● **Data section**
● ● ● ● ●
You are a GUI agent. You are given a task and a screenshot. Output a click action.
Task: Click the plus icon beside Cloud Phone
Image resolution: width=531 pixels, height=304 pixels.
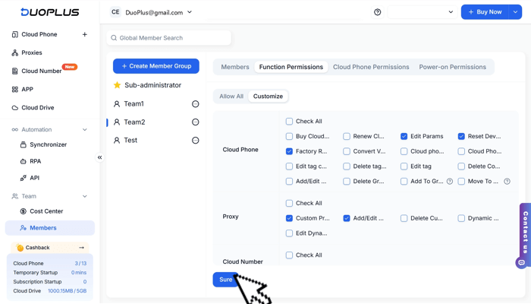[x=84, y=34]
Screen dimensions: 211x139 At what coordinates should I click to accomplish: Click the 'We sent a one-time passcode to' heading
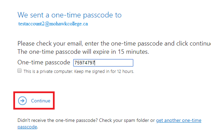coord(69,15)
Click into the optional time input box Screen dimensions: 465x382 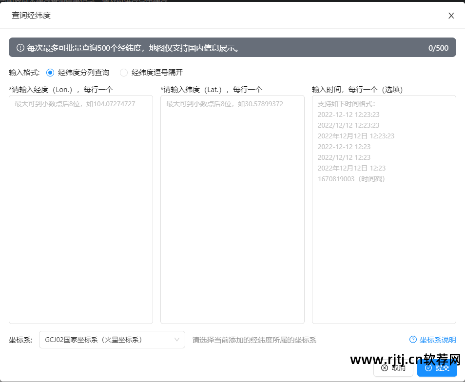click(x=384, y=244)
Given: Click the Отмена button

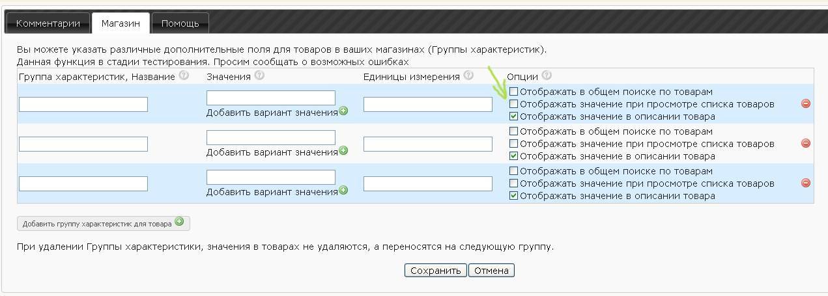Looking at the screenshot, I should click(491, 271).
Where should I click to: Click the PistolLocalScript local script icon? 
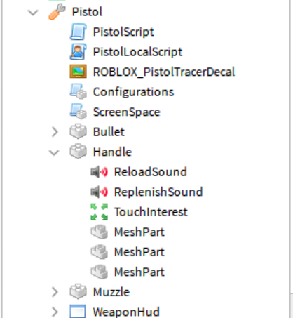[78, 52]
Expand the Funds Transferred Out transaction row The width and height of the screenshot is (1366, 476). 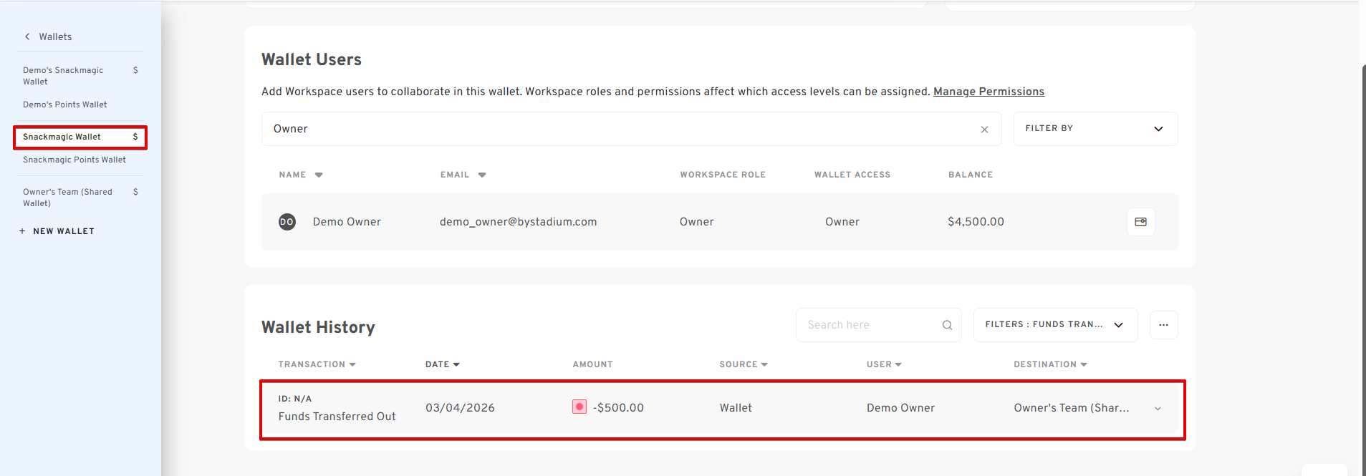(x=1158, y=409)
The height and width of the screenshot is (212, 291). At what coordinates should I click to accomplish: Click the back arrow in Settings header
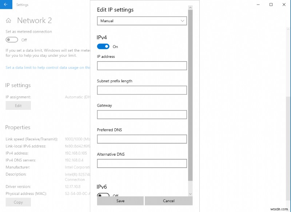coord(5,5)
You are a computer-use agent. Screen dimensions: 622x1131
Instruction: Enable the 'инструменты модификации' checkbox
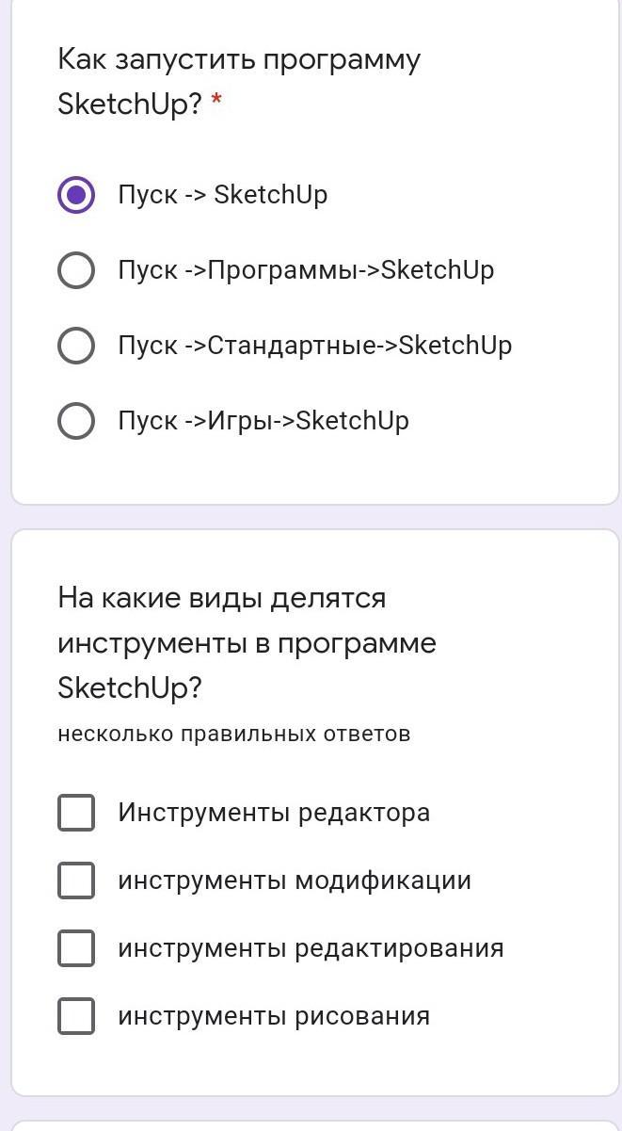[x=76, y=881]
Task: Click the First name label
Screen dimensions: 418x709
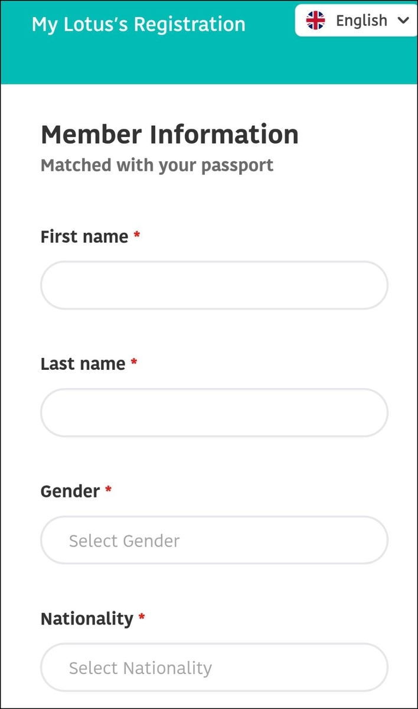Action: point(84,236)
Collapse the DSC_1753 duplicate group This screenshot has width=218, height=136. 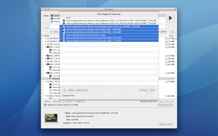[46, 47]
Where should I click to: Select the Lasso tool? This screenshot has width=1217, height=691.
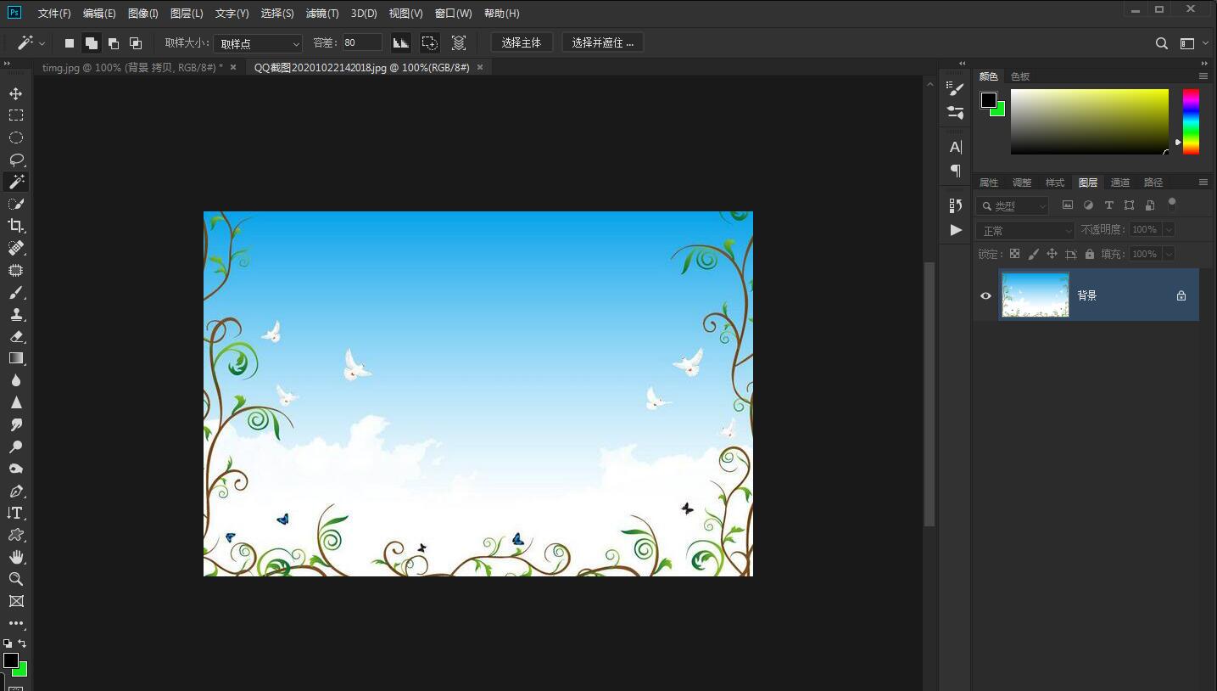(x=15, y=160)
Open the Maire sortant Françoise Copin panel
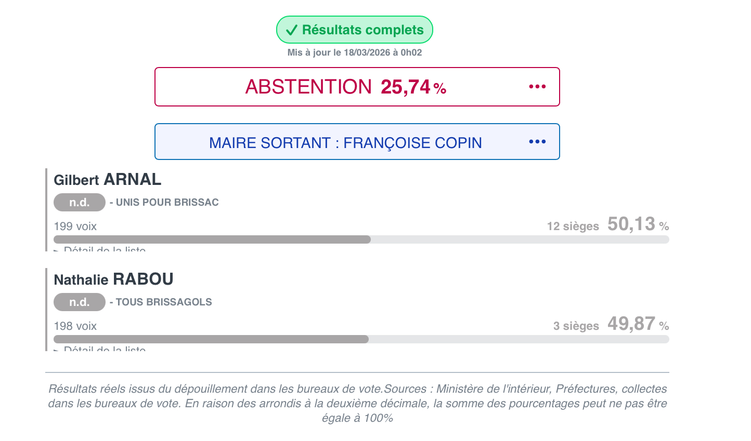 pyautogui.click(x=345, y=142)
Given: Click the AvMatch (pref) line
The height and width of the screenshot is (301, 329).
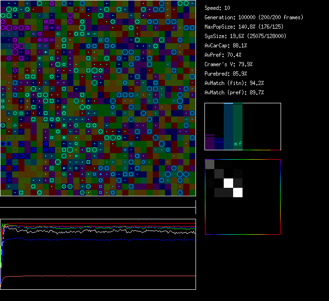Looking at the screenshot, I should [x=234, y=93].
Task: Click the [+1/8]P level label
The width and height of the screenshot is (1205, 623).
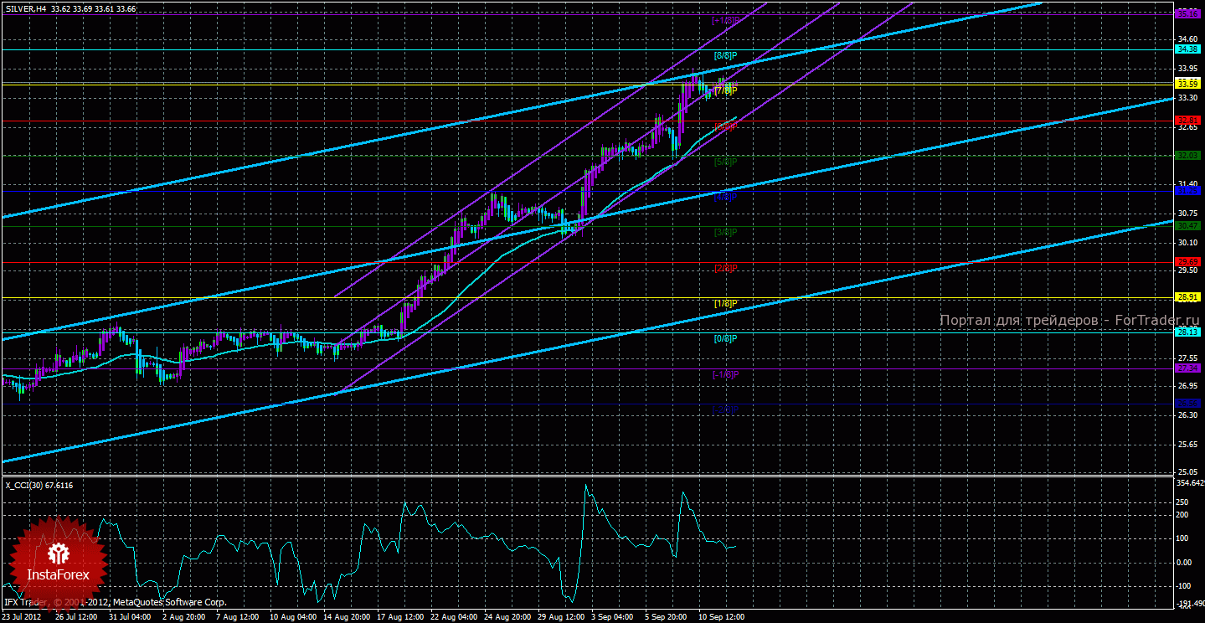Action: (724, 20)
● ● ● ● ●
● **Task description**
Could you copy each line of the material that holds "label"?

● **Solved problem**
Task: Click the First name label
Task: Click the [+1/8]P level label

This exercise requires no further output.